SARIMA(季節自己回帰和分移動平均)とは?

SARIMA自体の手法についても、文献やネット上にいっぱい情報があるため、ここでも利用にフォーカスし、詳細な内容は割愛したいと思いますが、概念としては、こちらがわかりやすかったため、こちらを参考にさせていただきました。周期データをAR(自己回帰モデル)とMR(移動平均モデル)を組み合わせて定式化したARMRモデルに、トレンドと季節周期性を加味したもののようです。売上実績サンプルデータは単純な周期ではなく、下降?トレンドもありそうなので、ちょっと期待できそうです。

必要なライブラリのインポート

必要なライブラリをインポートしておきます。回帰分析はscikit-learnライブラリを利用したので、今回はstatsmodelsライブラリを使用してみます。
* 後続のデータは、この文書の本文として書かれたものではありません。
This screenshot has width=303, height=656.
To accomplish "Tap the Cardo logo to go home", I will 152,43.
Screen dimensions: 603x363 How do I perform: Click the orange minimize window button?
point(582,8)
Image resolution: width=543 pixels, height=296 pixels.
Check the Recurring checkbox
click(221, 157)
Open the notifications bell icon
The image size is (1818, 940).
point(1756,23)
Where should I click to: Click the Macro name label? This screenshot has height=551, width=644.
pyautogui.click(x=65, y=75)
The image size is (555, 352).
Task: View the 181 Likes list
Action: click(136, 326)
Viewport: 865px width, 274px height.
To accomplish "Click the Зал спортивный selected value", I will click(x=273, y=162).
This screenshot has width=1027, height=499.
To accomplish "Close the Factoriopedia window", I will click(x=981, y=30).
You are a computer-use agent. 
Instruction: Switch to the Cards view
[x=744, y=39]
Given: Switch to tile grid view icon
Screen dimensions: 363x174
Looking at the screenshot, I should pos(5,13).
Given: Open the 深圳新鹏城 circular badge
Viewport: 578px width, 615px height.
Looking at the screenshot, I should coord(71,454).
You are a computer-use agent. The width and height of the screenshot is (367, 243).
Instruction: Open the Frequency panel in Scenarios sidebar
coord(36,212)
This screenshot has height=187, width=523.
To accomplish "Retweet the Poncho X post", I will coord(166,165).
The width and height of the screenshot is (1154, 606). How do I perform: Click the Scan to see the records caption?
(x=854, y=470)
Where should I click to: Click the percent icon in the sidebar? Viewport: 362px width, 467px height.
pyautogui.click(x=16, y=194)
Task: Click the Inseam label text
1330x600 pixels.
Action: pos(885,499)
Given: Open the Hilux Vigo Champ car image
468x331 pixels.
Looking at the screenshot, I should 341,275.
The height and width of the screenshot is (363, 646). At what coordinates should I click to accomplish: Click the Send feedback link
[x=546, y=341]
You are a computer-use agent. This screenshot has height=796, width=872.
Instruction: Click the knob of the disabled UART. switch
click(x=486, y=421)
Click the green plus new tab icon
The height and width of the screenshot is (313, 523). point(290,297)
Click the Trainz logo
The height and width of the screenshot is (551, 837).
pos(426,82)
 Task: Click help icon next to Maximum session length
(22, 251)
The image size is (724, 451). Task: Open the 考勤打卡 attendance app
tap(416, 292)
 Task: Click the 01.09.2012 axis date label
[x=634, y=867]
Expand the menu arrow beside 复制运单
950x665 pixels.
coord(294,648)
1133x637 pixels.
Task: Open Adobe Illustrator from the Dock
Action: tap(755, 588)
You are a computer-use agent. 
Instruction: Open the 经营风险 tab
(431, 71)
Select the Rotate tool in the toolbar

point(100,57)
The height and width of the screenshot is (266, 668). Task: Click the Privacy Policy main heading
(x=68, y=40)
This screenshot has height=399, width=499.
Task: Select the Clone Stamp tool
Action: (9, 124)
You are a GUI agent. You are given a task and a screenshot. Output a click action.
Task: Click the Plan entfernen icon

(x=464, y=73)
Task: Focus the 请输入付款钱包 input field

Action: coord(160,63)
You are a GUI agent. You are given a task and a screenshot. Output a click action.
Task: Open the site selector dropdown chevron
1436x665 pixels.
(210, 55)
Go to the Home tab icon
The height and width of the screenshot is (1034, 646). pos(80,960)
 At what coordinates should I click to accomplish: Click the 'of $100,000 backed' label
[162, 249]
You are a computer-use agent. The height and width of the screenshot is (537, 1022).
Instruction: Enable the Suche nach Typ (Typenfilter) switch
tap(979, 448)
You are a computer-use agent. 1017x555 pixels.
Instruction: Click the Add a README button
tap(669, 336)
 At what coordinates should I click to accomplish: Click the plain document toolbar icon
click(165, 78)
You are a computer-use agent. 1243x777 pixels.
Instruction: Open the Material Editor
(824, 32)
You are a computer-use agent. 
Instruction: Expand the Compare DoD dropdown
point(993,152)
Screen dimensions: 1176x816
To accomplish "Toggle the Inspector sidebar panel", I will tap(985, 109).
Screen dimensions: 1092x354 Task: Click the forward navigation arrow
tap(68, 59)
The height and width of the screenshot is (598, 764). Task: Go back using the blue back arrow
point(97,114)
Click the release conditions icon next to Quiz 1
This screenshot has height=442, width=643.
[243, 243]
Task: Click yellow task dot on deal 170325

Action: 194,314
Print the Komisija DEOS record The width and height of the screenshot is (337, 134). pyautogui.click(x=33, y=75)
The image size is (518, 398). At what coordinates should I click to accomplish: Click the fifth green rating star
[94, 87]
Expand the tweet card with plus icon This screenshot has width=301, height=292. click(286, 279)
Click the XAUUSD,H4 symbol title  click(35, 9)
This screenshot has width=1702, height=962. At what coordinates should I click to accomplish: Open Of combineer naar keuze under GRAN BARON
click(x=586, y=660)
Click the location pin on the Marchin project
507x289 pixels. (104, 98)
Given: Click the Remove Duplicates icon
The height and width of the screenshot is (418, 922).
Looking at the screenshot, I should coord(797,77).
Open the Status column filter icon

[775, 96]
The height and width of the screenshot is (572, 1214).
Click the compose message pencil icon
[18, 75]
import statsmodels.api as sm

予測モデル作成までの事前処理

前回同様、df_a.iloc[:,1]は、df_aデータフレームの全ての行(:)、1列目(実際には0から始まるので2列目)を意味しています。raw_dataには売上実績データ自体がすべて入るイメージです。
今回も、日付を相対的に扱いたいので、dateutil.realativedeltaライブラリのrelativedeltaクラスをインポートします。今回も日付は後で相対的に足し算、引き算できるようにdatetime型に変換してu_dateymに格納しています。
その後、future_dateリストに将来の日付を入れて、最後にu_dateymに結合しています。
この処理で、実績データの最初の月から売上予測の最後の月の日付がu_dateymに入りました。

#何個の連続データを対象にするか
length = 12
# Future用のデータ数
future_d = 12
# Further Future用のデータ数
f_future_d = 70
from dateutil.relativedelta import relativedelta
filepath=”/content/drive/My Drive/Colab Notebooks/売上実績sample.xlsx”
df_a = pd.read_excel(filepath,usecols=[0,1,2],parse_dates=[[‘年’, ‘月’]])
u_dateym = pd.to_datetime(df_a.iloc[:,0])
#リスト作成
further_date = []
dm_num=len(df_a[‘年_月’])
dm_last=u_dateym.iloc[dm_num-1]

for i in range(1,f_future_d + 1): 
   further_date.append(dm_last +  relativedelta(months=i))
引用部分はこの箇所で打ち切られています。